__YOUR GOAL__
Nothing but the data itself, reproduced exactly, is the expected answer.

__INFORMATION SUPPLIED__
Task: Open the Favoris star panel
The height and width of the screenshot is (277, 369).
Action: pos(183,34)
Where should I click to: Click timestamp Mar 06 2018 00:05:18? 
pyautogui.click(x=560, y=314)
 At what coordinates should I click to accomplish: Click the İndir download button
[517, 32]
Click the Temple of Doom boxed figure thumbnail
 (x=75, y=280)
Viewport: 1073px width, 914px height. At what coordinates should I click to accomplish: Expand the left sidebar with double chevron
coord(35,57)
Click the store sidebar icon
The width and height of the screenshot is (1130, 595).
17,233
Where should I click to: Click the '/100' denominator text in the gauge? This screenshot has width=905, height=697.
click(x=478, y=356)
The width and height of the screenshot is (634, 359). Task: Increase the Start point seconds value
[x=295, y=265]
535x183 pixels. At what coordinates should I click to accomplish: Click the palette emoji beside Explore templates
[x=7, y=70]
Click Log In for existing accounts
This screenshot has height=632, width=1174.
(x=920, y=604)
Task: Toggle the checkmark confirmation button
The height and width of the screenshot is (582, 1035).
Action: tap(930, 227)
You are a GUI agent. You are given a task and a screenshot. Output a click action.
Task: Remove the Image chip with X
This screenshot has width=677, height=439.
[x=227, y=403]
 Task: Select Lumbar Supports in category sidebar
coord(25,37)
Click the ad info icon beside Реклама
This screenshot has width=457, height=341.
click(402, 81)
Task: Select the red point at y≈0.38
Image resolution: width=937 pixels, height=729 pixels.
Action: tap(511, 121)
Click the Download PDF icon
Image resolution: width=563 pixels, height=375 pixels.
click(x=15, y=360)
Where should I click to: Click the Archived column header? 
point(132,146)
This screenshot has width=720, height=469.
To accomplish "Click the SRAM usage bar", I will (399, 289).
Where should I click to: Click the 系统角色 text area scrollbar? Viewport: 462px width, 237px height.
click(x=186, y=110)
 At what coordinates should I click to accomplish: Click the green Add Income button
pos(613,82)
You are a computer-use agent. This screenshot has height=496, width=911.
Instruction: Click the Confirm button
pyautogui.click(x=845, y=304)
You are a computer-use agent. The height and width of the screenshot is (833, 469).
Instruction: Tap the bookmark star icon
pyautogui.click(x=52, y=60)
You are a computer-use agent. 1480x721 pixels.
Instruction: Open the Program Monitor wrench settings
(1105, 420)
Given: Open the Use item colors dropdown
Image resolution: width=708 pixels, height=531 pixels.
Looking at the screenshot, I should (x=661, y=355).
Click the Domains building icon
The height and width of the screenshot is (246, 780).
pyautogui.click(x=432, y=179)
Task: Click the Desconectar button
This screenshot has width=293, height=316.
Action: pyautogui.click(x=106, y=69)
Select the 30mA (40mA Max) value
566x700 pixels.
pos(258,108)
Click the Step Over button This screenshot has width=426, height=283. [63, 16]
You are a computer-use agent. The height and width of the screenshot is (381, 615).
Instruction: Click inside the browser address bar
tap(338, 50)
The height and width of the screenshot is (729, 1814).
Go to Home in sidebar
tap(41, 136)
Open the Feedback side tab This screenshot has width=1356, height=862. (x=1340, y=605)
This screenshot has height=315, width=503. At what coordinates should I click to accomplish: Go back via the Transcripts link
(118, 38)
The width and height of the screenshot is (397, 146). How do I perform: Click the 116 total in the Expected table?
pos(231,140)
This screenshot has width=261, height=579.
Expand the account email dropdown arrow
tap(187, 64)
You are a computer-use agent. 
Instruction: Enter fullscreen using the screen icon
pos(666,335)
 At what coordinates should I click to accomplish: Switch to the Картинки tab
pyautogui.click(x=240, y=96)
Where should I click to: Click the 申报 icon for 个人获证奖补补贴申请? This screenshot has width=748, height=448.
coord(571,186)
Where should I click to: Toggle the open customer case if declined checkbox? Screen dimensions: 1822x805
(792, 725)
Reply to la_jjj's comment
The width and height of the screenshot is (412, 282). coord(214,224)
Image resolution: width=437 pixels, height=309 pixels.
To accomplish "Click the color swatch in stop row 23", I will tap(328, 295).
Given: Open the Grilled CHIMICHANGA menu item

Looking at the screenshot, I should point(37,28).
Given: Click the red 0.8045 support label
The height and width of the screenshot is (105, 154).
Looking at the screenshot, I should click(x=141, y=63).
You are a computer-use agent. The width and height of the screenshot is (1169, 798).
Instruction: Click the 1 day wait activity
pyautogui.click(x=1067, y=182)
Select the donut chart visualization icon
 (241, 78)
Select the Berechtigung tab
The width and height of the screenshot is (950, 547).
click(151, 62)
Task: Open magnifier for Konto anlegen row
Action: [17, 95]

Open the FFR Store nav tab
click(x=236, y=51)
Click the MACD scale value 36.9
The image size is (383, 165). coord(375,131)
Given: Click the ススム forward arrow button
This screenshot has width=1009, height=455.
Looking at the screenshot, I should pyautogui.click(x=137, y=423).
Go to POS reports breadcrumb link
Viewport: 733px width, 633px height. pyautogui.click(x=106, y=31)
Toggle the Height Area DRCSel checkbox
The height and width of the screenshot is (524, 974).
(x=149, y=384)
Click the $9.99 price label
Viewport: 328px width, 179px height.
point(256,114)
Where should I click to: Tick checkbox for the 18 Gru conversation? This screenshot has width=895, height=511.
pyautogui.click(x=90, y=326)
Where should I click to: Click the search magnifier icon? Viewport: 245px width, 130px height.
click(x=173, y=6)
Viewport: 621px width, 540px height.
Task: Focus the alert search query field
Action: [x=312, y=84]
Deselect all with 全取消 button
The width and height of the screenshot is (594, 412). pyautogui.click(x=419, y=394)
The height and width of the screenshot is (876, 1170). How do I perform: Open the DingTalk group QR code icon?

__SOLUTION TO THE EXERCISE__
Task: Open the Favoris star panel
The height and width of the screenshot is (277, 369).
Action: pos(183,34)
Where should I click to: Click timestamp Mar 06 2018 00:05:18? 
pyautogui.click(x=560, y=314)
 At what coordinates should I click to accomplish: Click the İndir download button
[517, 32]
Click the Temple of Doom boxed figure thumbnail
 (x=75, y=280)
Viewport: 1073px width, 914px height. At what coordinates should I click to accomplish: Expand the left sidebar with double chevron
coord(35,57)
Click the store sidebar icon
The width and height of the screenshot is (1130, 595).
17,233
Where should I click to: Click the '/100' denominator text in the gauge? This screenshot has width=905, height=697.
click(x=478, y=356)
The width and height of the screenshot is (634, 359). Task: Increase the Start point seconds value
[x=295, y=265]
535x183 pixels. At what coordinates should I click to accomplish: Click the palette emoji beside Explore templates
[x=7, y=70]
Click Log In for existing accounts
This screenshot has height=632, width=1174.
(x=920, y=604)
Task: Toggle the checkmark confirmation button
The height and width of the screenshot is (582, 1035).
Action: tap(930, 227)
You are a GUI agent. You are given a task and a screenshot. Output a click action.
Task: Remove the Image chip with X
This screenshot has width=677, height=439.
[x=227, y=403]
 Task: Select Lumbar Supports in category sidebar
coord(25,37)
Click the ad info icon beside Реклама
This screenshot has width=457, height=341.
click(402, 81)
Task: Select the red point at y≈0.38
Image resolution: width=937 pixels, height=729 pixels.
Action: tap(511, 121)
Click the Download PDF icon
Image resolution: width=563 pixels, height=375 pixels.
click(x=15, y=360)
Where should I click to: Click the Archived column header? 
point(132,146)
This screenshot has width=720, height=469.
To accomplish "Click the SRAM usage bar", I will (399, 289).
Where should I click to: Click the 系统角色 text area scrollbar? Viewport: 462px width, 237px height.
click(x=186, y=110)
 At what coordinates should I click to accomplish: Click the green Add Income button
pos(613,82)
You are a computer-use agent. This screenshot has height=496, width=911.
Instruction: Click the Confirm button
pyautogui.click(x=845, y=304)
You are a computer-use agent. The height and width of the screenshot is (833, 469).
Instruction: Tap the bookmark star icon
pyautogui.click(x=52, y=60)
You are a computer-use agent. 1480x721 pixels.
Instruction: Open the Program Monitor wrench settings
(1105, 420)
Given: Open the Use item colors dropdown
Image resolution: width=708 pixels, height=531 pixels.
Looking at the screenshot, I should (x=661, y=355).
Click the Domains building icon
The height and width of the screenshot is (246, 780).
pyautogui.click(x=432, y=179)
Task: Click the Desconectar button
This screenshot has width=293, height=316.
Action: pyautogui.click(x=106, y=69)
Select the 30mA (40mA Max) value
566x700 pixels.
pos(258,108)
Click the Step Over button This screenshot has width=426, height=283. [63, 16]
You are a computer-use agent. The height and width of the screenshot is (381, 615).
Instruction: Click inside the browser address bar
tap(338, 50)
The height and width of the screenshot is (729, 1814).
Go to Home in sidebar
tap(41, 136)
Open the Feedback side tab This screenshot has width=1356, height=862. (x=1340, y=605)
This screenshot has height=315, width=503. At what coordinates should I click to accomplish: Go back via the Transcripts link
(118, 38)
The width and height of the screenshot is (397, 146). How do I perform: Click the 116 total in the Expected table?
pos(231,140)
This screenshot has width=261, height=579.
Expand the account email dropdown arrow
tap(187, 64)
You are a computer-use agent. 
Instruction: Enter fullscreen using the screen icon
pos(666,335)
 At what coordinates should I click to accomplish: Switch to the Картинки tab
pyautogui.click(x=240, y=96)
Where should I click to: Click the 申报 icon for 个人获证奖补补贴申请? This screenshot has width=748, height=448.
coord(571,186)
Where should I click to: Toggle the open customer case if declined checkbox? Screen dimensions: 1822x805
(792, 725)
Reply to la_jjj's comment
The width and height of the screenshot is (412, 282). coord(214,224)
Image resolution: width=437 pixels, height=309 pixels.
To accomplish "Click the color swatch in stop row 23", I will tap(328, 295).
Given: Open the Grilled CHIMICHANGA menu item

Looking at the screenshot, I should point(37,28).
Given: Click the red 0.8045 support label
The height and width of the screenshot is (105, 154).
Looking at the screenshot, I should click(x=141, y=63).
You are a computer-use agent. The width and height of the screenshot is (1169, 798).
Instruction: Click the 1 day wait activity
pyautogui.click(x=1067, y=182)
Select the donut chart visualization icon
 (241, 78)
Select the Berechtigung tab
The width and height of the screenshot is (950, 547).
click(151, 62)
Task: Open magnifier for Konto anlegen row
Action: [17, 95]

Open the FFR Store nav tab
click(x=236, y=51)
Click the MACD scale value 36.9
The image size is (383, 165). coord(375,131)
Given: Click the ススム forward arrow button
This screenshot has width=1009, height=455.
Looking at the screenshot, I should pyautogui.click(x=137, y=423).
Go to POS reports breadcrumb link
Viewport: 733px width, 633px height. pyautogui.click(x=106, y=31)
Toggle the Height Area DRCSel checkbox
The height and width of the screenshot is (524, 974).
(x=149, y=384)
Click the $9.99 price label
Viewport: 328px width, 179px height.
point(256,114)
Where should I click to: Tick checkbox for the 18 Gru conversation? This screenshot has width=895, height=511.
pyautogui.click(x=90, y=326)
Where should I click to: Click the search magnifier icon? Viewport: 245px width, 130px height.
click(x=173, y=6)
Viewport: 621px width, 540px height.
Task: Focus the alert search query field
Action: [x=312, y=84]
Deselect all with 全取消 button
The width and height of the screenshot is (594, 412). pyautogui.click(x=419, y=394)
The height and width of the screenshot is (876, 1170). How do I perform: Open the DingTalk group QR code icon?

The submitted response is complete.